Over the past month or so I’ve been working on revising a novella I wrote a year ago. Since I like being able to physically cut and add to and rearrange my writing rather than doing it all on a computer screen, my weeks of work have turned a nice stack of printer paper into a mess of loose sheets covered in ten pens worth of ink. Aesthetically, I like having an artifact like that to show for my work. But it’s been a real pain to type it all up.
Typing at the library the day I finished The Sculptor, I had to move into a private room when people around me got annoyed at how often I muttered, “This is so stupid,” to myself. I spotted three plot-holes in a single paragraph. The dialogue tried so hard to be quirky that it lapsed into incomprehensibility. And the whole story suddenly seemed ridiculous. Had I really spent a months writing and planning this mess? No matter how bad the first draft was, it couldn’t be any worse than this.
And all the time I couldn’t stop dwelling on how much worse than The Sculptor it was.
Maybe part of it was that I picked a particularly bad chapter to start out on, but part of it was a fallacy in my thinking, something so obvious that any grade-school writing book would discredit it but that I’d only recognized recently. I always assumed that writing a great book was a lot like reading one, that some newly unearthed creative organ in your brain takes you on a journey you never could have imagined. In a way that’s exactly what it’s like, at least in the planning stage, but then you have to transfer it all onto the page. And in that transfer inevitably something gets lost and you have to clean it up and reorder it so someone other than you can understand it, and that process takes time and skill.
When I was a kid I thought that when I grew up I would invent a machine that could let people project their imaginations into others, so anyone could create stories without having to know how to write or draw and everyone would see them just as perfectly as the author did. I think I’m still a little stuck on that idea. And, fittingly enough, it’s an idea that McCloud investigates in The Sculptor by letting his protagonist trade his life in for that very ability: to make art without time or skill.
But, in the end, not even that is enough. The titular sculptor still struggles to make his art into anything other people can understand. The only work he makes with real worth is a representation of the life he lost in order to make the art.

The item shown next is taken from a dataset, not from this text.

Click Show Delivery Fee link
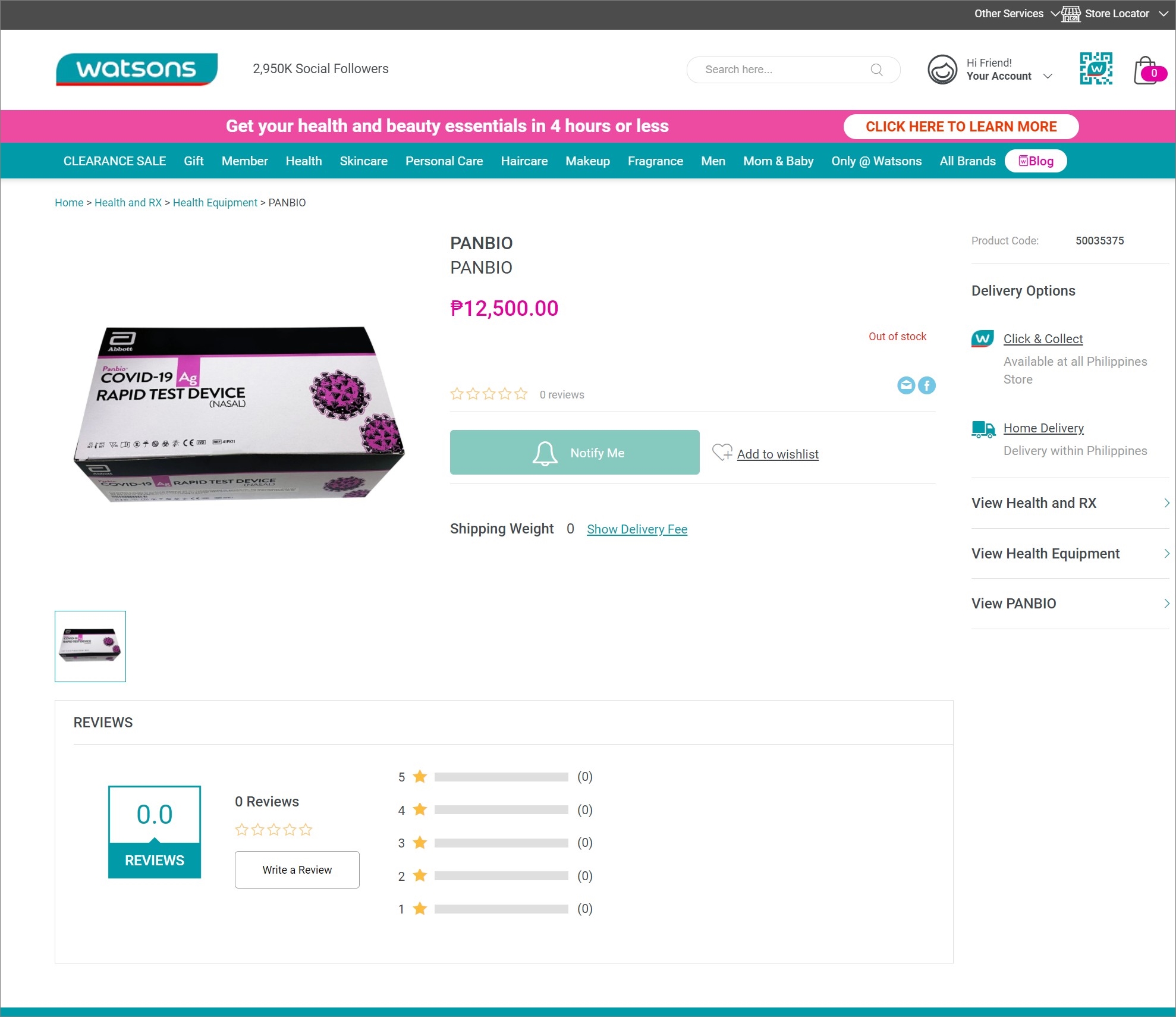This screenshot has height=1017, width=1176. point(637,529)
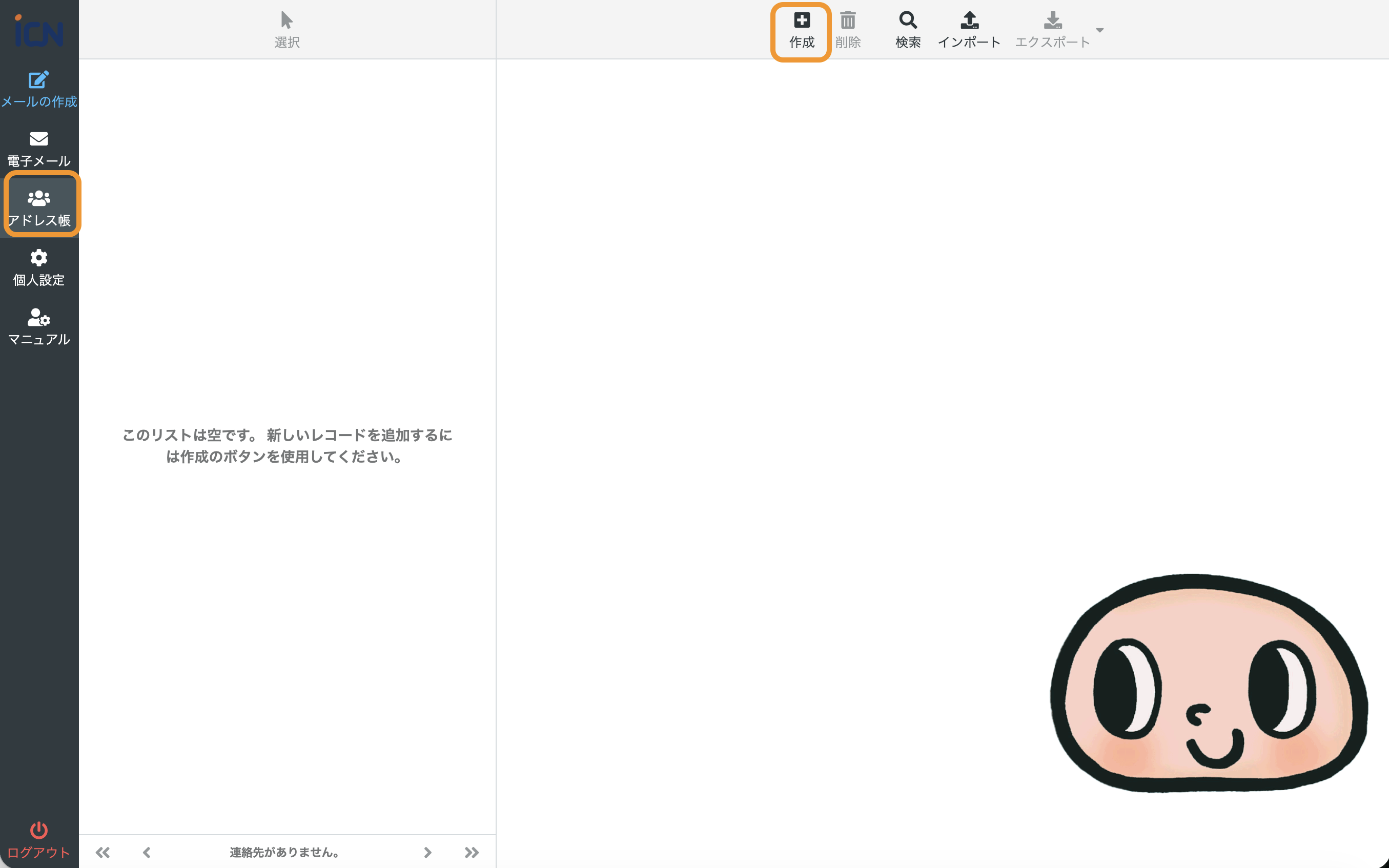
Task: Click the Import (インポート) upload icon
Action: [969, 21]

The applicable point here is that creation of any sort needs time and skill and revision, that it’s unreasonable to expect that anything will turn out perfectly the first time. The more abstract point is that art never has worth in its own right, only in how it relates to the real world. But actually, the two points are really the same. It’s ultimately a good thing that I never got around to inventing the imagination-telepathy machine (one more reason why a psych major wasn’t for me), because the process of revision, frustrating as it may be, slows art down and gives life a chance to work its way in. Which, in the end, gives the whole thing meaning.